His remarks come as the MAS and the Association of Banks in Singapore hold a two-day conference from Tuesday. The meeting will focus on the development of application programming interfaces (API); these are sets of requirements - routines and protocols - that determine how one application can communicate with another. For example, a Google Maps API lets app developers embed Google Maps in Web pages. The security of interactions between an API and the bank's system would depend mainly on the banks' existing security features.
Mr Mohanty noted that one Singapore-based robo-advisory service firm that approached MAS recently had several key processes such as client onboarding and housekeeping that were powered by APIs. "This was unthinkable months back," he said.
Given its advantages, the use of APIs could bring technology to the banking world more quickly than before - a view also supported by the banks, he said. OCBC is using APIs to give select startups on its fintech accelerator programme access to anonymised data; UOB's latest mobile app relied on API, while DBS has organised hackathons involving the use of APIs.
MAS is open to robo-advisers that are standalone self-service outfits.
"We have never said 'no' to possibilities. When technology becomes more reliable, it can take a shape of completely self-service advisory," said Mr Mohanty. "I've been very categorical on this. We don't see any regulatory barrier to this process. That's a space that will grow."
With the regulatory assessment of crowdfunding still in the works, Mr Mohanty could only say MAS has taken a comprehensive view of crowdfunding, putting options such as peer-to-peer lending and equity raising into different buckets for assessment.
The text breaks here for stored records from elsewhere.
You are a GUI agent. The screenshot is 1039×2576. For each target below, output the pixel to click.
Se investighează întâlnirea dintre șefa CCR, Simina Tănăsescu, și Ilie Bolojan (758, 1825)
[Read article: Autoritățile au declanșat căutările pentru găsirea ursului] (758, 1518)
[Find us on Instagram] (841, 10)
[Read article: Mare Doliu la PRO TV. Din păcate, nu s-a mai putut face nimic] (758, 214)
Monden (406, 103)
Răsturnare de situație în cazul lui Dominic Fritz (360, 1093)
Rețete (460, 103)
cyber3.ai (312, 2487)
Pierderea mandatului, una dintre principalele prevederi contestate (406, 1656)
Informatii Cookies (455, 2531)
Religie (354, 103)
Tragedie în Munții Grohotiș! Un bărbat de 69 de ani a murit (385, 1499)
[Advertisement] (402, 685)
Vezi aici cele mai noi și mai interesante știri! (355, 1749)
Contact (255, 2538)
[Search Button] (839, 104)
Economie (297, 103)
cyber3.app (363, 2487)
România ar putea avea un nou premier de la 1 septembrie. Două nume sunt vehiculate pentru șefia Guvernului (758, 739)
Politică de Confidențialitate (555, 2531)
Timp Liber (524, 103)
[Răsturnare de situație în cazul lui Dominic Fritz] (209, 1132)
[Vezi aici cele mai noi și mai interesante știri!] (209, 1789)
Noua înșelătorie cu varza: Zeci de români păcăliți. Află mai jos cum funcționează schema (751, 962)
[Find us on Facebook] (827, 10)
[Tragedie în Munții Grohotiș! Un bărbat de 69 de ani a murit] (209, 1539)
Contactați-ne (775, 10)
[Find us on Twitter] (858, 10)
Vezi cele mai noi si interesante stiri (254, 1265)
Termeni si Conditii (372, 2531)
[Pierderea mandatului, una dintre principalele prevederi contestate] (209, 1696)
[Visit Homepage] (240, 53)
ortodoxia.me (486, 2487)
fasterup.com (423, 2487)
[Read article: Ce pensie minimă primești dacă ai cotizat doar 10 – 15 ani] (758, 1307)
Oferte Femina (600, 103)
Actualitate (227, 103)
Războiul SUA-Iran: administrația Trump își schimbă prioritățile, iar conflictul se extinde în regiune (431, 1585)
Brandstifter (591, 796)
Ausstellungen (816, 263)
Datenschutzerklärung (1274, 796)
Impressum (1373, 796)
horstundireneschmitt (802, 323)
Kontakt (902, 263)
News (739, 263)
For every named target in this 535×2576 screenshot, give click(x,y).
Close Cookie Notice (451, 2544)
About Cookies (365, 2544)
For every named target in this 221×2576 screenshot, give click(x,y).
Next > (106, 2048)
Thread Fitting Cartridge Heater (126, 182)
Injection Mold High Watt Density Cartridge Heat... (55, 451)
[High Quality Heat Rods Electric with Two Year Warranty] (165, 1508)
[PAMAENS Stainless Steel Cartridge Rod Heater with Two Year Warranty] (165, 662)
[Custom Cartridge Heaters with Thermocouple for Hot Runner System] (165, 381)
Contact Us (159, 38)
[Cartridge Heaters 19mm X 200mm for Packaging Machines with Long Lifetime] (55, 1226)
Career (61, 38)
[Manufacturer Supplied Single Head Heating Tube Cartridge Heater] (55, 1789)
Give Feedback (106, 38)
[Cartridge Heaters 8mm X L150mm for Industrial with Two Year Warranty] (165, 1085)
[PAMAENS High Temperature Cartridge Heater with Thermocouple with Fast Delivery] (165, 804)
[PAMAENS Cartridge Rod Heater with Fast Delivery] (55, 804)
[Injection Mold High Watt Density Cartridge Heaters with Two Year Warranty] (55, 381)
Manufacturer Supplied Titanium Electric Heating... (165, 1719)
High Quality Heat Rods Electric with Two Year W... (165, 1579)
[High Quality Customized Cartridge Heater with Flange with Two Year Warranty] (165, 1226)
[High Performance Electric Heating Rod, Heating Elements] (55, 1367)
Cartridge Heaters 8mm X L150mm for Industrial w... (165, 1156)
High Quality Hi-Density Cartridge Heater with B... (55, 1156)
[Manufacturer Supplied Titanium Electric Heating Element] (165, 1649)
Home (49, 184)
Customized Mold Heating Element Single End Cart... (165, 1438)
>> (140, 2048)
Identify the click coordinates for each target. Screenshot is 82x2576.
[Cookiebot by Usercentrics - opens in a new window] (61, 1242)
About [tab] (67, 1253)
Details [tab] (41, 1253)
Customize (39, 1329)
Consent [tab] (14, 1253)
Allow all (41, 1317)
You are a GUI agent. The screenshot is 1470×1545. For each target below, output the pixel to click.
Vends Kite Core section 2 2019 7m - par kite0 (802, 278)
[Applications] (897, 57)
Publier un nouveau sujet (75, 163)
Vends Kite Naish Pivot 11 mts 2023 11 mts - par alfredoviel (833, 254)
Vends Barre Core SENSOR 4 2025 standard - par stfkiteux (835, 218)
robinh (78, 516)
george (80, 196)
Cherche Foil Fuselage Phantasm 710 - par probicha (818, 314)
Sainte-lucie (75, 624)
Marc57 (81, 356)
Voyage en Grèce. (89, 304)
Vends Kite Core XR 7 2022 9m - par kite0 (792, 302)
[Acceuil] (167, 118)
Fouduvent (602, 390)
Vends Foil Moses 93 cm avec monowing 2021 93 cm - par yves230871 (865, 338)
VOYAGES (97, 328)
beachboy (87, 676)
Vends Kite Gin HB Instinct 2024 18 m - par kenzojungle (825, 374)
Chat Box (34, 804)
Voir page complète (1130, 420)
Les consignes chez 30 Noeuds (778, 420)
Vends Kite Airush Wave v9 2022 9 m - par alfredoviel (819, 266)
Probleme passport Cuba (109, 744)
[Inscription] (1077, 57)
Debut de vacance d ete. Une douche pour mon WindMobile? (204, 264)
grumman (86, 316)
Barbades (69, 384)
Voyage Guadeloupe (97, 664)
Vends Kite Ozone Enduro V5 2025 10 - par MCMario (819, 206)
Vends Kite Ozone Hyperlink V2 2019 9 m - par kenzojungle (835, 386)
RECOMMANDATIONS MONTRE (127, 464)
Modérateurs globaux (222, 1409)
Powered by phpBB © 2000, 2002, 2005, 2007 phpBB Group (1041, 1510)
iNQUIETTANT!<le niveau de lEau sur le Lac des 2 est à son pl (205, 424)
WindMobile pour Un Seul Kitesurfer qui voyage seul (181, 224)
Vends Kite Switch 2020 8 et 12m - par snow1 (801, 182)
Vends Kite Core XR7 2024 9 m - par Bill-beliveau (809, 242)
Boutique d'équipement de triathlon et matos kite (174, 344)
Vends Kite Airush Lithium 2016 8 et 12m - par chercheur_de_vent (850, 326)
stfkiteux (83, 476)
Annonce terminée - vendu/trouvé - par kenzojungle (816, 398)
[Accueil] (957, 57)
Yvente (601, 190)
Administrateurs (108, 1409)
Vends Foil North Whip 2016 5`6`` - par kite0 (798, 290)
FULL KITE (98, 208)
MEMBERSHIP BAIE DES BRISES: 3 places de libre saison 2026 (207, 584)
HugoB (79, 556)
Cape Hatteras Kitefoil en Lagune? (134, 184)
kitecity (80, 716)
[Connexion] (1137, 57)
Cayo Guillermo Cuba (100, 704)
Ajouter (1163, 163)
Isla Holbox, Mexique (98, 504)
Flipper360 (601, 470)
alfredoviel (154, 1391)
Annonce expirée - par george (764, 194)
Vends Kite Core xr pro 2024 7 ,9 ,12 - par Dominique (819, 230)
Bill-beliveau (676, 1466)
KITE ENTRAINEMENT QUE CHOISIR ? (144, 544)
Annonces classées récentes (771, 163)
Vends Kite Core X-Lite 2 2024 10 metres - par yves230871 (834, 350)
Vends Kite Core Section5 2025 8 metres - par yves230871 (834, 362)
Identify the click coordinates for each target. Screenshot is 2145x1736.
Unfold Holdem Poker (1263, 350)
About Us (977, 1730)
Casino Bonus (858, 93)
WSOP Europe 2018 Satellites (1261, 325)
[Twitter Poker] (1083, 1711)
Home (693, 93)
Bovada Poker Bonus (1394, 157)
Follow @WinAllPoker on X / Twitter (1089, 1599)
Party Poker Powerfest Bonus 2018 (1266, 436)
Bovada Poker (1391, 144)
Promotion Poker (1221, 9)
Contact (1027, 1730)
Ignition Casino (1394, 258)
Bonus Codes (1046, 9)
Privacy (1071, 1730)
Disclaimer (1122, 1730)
The final regulations for crowdfunding would help the industry grow safely in a "forward-looking" way. "It will not be something that takes it backward," he said.
A recent EY report said Singapore is becoming increasingly active in fintech policy, but cautioned that it would take time to reach the level of maturity seen in the UK. "We are extremely, extremely positive," said Mr Mohanty. "We will not disappoint you - it will be an exciting year."